- [BRANO FORNITO]:

Audra Tatum aveva un’abitudine che sembrava innocua: appoggiare i piedi sul cruscotto dell’auto mentre il marito guidava. Lui l’aveva avvertita molte volte. Lo faceva per stare comoda, come fanno ogni giorno milioni di persone sulle strade di tutto il mondo.

Il 2 agosto 2015, nella contea di Walker, in Georgia, un altro veicolo attraversò la loro traiettoria e li colpì lateralmente. Gli airbag si aprirono in una frazione di secondo e il piede di Audra fu spinto all’indietro, colpendole il viso con una forza sufficiente a romperle il naso. Subì inoltre fratture al braccio, al femore e alla caviglia: l’intero lato destro del suo corpo era devastato. Gli altri occupanti dell’auto riportarono solo ferite lievi.

Trascorse mesi in riabilitazione e per più di un mese non riuscì a camminare. A causa delle conseguenze delle ferite, dovette rinunciare alla sua carriera di soccorritrice sanitaria, perché non riusciva più a stare in piedi per il tempo necessario a svolgere il suo lavoro. Decise di condividere la sua storia affinché nessun altro finisse per pagare con il proprio corpo un gesto così semplice come accavallare i piedi sul cruscotto.

- [DATI FORNITI]:
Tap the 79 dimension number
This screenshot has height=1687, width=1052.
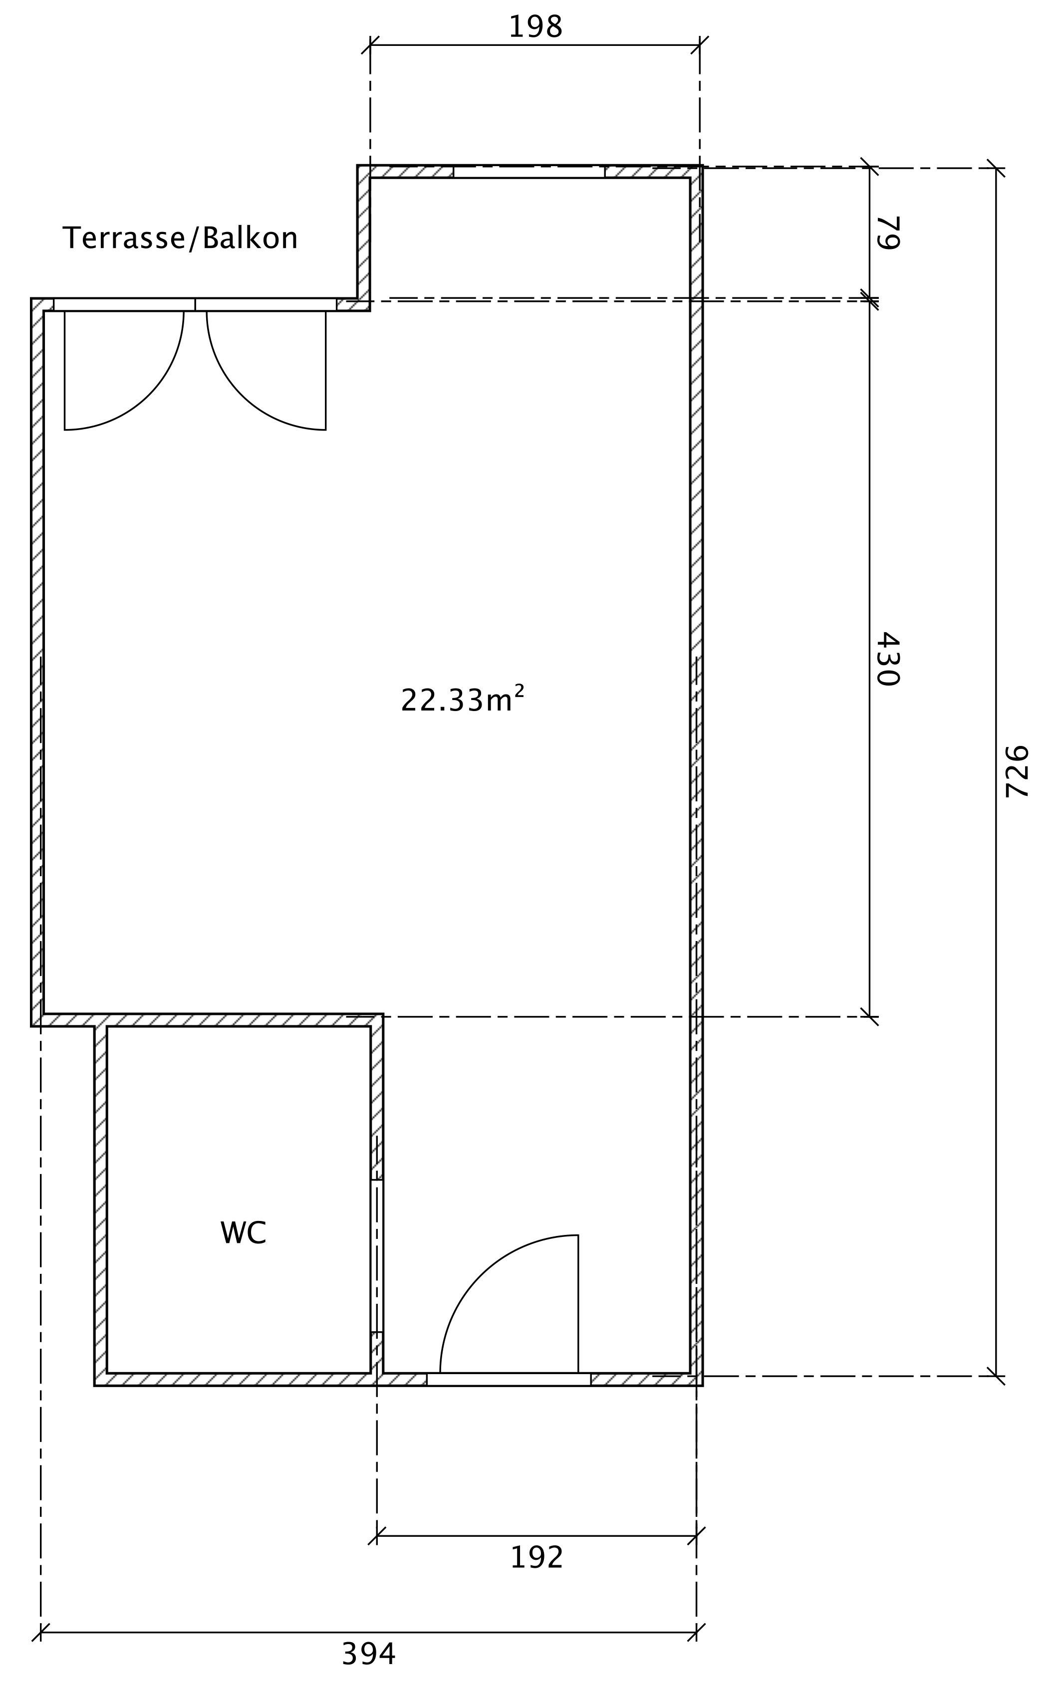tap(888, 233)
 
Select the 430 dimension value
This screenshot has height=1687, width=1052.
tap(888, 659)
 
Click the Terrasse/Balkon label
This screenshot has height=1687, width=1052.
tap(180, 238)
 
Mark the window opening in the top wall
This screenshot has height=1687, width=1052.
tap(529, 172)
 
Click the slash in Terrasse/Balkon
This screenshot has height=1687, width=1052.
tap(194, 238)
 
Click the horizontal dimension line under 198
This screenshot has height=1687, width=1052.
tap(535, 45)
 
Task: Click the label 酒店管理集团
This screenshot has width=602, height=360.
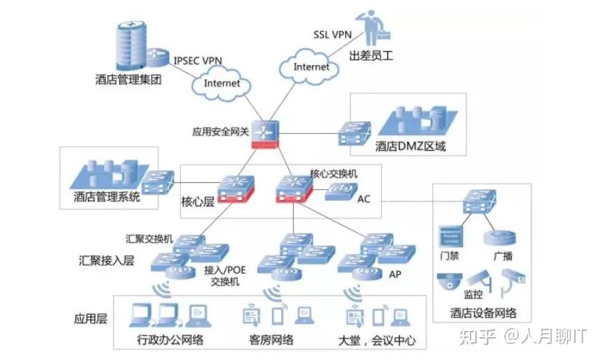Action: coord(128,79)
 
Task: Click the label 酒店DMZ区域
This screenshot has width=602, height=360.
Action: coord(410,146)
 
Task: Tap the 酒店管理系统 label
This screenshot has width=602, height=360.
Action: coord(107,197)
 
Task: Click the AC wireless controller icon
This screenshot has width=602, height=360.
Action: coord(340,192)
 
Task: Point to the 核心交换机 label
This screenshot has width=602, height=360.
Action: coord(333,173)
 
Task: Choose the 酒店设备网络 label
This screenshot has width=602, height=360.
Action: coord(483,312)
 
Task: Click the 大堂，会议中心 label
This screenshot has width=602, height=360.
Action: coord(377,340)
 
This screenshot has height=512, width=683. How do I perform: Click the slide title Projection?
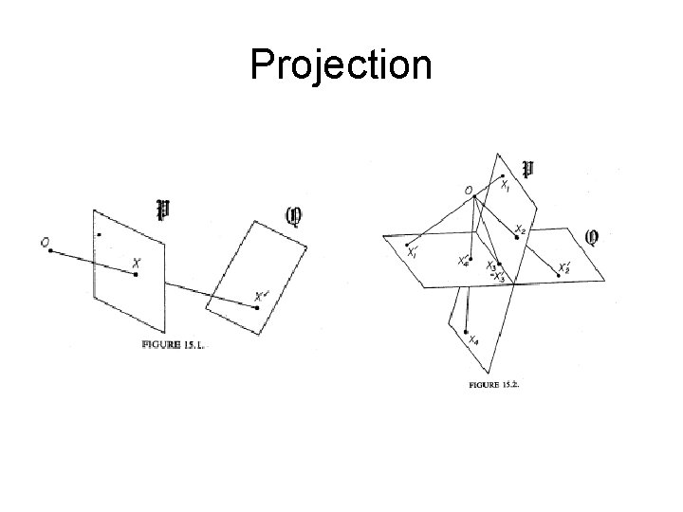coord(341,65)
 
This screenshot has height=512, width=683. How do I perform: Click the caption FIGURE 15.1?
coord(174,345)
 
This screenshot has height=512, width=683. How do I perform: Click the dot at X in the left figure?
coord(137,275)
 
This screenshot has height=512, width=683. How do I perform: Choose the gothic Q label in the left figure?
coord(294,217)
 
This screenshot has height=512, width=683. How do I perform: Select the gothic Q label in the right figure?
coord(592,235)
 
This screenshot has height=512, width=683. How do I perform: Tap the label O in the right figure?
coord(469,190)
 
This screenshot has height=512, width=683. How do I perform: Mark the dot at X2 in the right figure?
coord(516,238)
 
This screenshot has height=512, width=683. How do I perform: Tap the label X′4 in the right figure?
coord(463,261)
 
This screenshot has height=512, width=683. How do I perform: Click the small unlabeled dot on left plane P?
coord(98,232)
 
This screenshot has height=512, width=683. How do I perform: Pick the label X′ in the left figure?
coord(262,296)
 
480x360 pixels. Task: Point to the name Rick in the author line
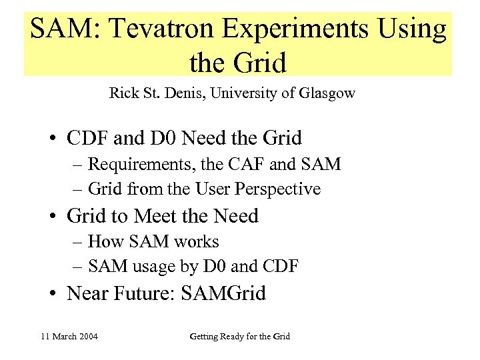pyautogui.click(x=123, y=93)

- [COMPITO]: Puoi ricopiare dal brano sull'incidente di Audra Tatum il passo che va da "Il 2 agosto" fino a "piedi sul cruscotto." compreso? Le righe riportate qui provengono da un'altra fonte.

- [RISPOSTA FINALE]:
Il 2 agosto 2015, nella contea di Walker, in Georgia, un altro veicolo attraversò la loro traiettoria e li colpì lateralmente. Gli airbag si aprirono in una frazione di secondo e il piede di Audra fu spinto all’indietro, colpendole il viso con una forza sufficiente a romperle il naso. Subì inoltre fratture al braccio, al femore e alla caviglia: l’intero lato destro del suo corpo era devastato. Gli altri occupanti dell’auto riportarono solo ferite lievi.

Trascorse mesi in riabilitazione e per più di un mese non riuscì a camminare. A causa delle conseguenze delle ferite, dovette rinunciare alla sua carriera di soccorritrice sanitaria, perché non riusciva più a stare in piedi per il tempo necessario a svolgere il suo lavoro. Decise di condividere la sua storia affinché nessun altro finisse per pagare con il proprio corpo un gesto così semplice come accavallare i piedi sul cruscotto.